The very heart of global, intercultural, multinational marketing is just that – the very heart.
So, to succeed in a country, it would seem the marketer needs to understand the heart of the country as a minimum. After that is the heart of the various populations, however you want to stratify them – race, culture, income, gender, politics, what have you.
Target the heart at the optimal level to maximize the campaign’s ROI.
Marketers miss this. Advertisers miss this.
They go after the head and the hustle.
But when they nail it, it’s money.
A recent article in Campaign on the Asia-Pacific YouTube Ads Leaderboard got me thinking about this. It shows the leading ads in each Asian country.
They speak volumes on the heart of these countries. Back to that in a second.
Business students and MBAs can look back on the wise nuggets you’ve forgotten from their Integrated Marketing course. Here there’s a lens. See if these ring a bell:
- Cognitive strategies: These are rational messages that appeal to cognitive sensibilities. The 4×4 wagon gets you safely through the snow. The diapers are affordable but still keep the baby dry. Great taste, just 5 calories.
- Affective strategies: These are you heart, by textbook marketing definition. They play on your emotions, they associate feelings, they hit the heart before the head. More of these to come.
- Conative strategies: Finally, the push to purchase. Buy one get one free. Sales ends Sunday. Black Friday!
The Hierarchy of Effects Model parallels those three in that order with the buyer’s journey from awareness to purchase. Like this:
Source: CC BY-SA 4.0
Now forget it. People aren’t linear like that.

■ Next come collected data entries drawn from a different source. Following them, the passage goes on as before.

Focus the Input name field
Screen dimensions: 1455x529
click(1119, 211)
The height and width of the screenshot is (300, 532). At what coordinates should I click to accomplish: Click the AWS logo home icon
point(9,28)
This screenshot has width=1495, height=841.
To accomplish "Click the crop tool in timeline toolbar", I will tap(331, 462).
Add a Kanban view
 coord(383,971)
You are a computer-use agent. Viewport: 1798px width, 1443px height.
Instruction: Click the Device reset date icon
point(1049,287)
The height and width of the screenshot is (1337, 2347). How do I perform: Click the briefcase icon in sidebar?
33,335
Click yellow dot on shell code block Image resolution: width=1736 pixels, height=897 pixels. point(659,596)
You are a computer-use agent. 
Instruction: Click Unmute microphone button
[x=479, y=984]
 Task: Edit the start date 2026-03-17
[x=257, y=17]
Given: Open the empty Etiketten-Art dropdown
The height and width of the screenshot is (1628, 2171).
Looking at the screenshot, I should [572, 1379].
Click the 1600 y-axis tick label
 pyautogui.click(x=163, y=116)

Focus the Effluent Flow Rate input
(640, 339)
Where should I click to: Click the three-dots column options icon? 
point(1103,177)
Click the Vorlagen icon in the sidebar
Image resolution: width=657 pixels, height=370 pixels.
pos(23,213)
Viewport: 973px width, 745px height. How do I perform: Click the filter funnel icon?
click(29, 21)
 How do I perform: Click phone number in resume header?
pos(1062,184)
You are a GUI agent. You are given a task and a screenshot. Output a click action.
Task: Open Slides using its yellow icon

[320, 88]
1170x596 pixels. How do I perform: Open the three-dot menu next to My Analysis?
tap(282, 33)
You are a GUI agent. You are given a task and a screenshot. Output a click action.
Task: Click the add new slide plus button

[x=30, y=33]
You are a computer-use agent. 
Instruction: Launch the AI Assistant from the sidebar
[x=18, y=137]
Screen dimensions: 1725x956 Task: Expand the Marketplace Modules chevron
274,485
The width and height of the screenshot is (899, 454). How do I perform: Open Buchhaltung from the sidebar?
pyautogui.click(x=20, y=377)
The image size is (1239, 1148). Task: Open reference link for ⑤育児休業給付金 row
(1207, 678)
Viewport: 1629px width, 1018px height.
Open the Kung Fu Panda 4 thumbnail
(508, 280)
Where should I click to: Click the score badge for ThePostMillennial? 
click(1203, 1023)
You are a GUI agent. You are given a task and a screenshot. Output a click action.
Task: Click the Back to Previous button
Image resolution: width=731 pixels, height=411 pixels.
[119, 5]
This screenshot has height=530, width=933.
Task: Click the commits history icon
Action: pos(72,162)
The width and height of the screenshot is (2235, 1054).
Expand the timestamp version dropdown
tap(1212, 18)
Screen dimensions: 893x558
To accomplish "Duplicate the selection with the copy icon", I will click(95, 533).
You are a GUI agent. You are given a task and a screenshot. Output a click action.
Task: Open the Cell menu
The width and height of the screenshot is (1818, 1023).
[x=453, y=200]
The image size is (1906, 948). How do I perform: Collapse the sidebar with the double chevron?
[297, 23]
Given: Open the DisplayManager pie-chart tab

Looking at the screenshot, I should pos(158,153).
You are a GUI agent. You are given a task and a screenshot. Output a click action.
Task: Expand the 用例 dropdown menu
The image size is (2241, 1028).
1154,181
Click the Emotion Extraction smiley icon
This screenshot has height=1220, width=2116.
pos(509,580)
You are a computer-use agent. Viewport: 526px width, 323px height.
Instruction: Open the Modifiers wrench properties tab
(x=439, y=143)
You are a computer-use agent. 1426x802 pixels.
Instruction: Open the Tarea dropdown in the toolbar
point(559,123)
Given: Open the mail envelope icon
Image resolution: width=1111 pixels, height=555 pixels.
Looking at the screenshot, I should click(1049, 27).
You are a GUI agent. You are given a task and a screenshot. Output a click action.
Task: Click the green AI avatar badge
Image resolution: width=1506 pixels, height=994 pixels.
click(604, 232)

Start at the heart. It’s conveniently in the middle. Then work your way out.
The Ads that Prove It
Are they cognitive, affective, or conative? You don’t need to know what they’re saying to get an idea of what’s up.
Australia – New Zealand: Sportsbet.com.au
Vernacular, witty, and very blokey? What does it tell us about ANZAC?
Hong Kong: HSBC Hong Kong
Goofy, cute, and then money. What does it tell us about Hong Kong?
Sweet, light-hearted, family-oriented (and sort of Chinese). What does it tell us about Indonesia?
India: Apple India
Colorful, musical, a high-status foreign product that costs about 60% of the average annual income in the country. What does it tell us about India?
Animated, another world, a video game. And Japan?
Korea: Hite Jinro
Seasonal, alcohol, dramatic and blemish-free. And Korea?
Malaysia: Panasonic Malaysia
Girl group, multilingual and multiracial, and then, some Chinese New Year. And Malaysia?
Philippines: Nestlé Philippines
Light-skinned, idyllic, mom and child. How about the Philippines?
New electronic gadget, no natural light, no people. Hmm, Singapore?
It’s a mini movie! Light-skinned youth, loyalty, service, and melodrama. Thailand?
Taiwan: Google Play TW
Apps, quick, functional. How’s Taiwan?
Vietnam: Samsung Vietnam
More light skin, candy-coated imagery, family, lots of fireworks. Vietnam?
What Do They Have in Common?
Other than perhaps the Taiwan ad, and the bits at the end of a few of these, there is very little cognitive or conative. Even the Korean ad, which is a rehash of the formulaic pretty woman + product, evokes the emotions of winter and associates a soju buzz with very attractive company and warmth.
All these ads, apart from Taiwan, have affective at their core. Even the Singapore one delivers the rush of a newly acquired gadget. The epic Thai ad is one long tribute to a range of emotions the Thai people value, or at least that they like to project to one another and the public.
Most of these are also local divisions of multinationals. Apple India feels like an Apple ad, but the pace, color, and vibrancy feel like India. The Samsung Vietnam ad would be too under-produced and choppy to float in Korea, but the idealized and sugary images work well in young and ambitious Vietnam, as does the family theme.
These ads work in these countries. And they work well.
You can draw your own conclusions, but the key is the heart.
Affective is Effective
Marketing that fails across cultures most often misses the heart. It appeals to the wrong sensibility. It ignores the cultural mix. It underestimates (or overestimates!) family.
Those misses stem from ad spends guided by the headquarters’ culture. Other misses stem from insufficient customer listening, low-quality advertising even at the source, and poor data, to name a few.
Love or loathe these ads, their popularity speaks to in-tune marketing that nailed the heart of the audience.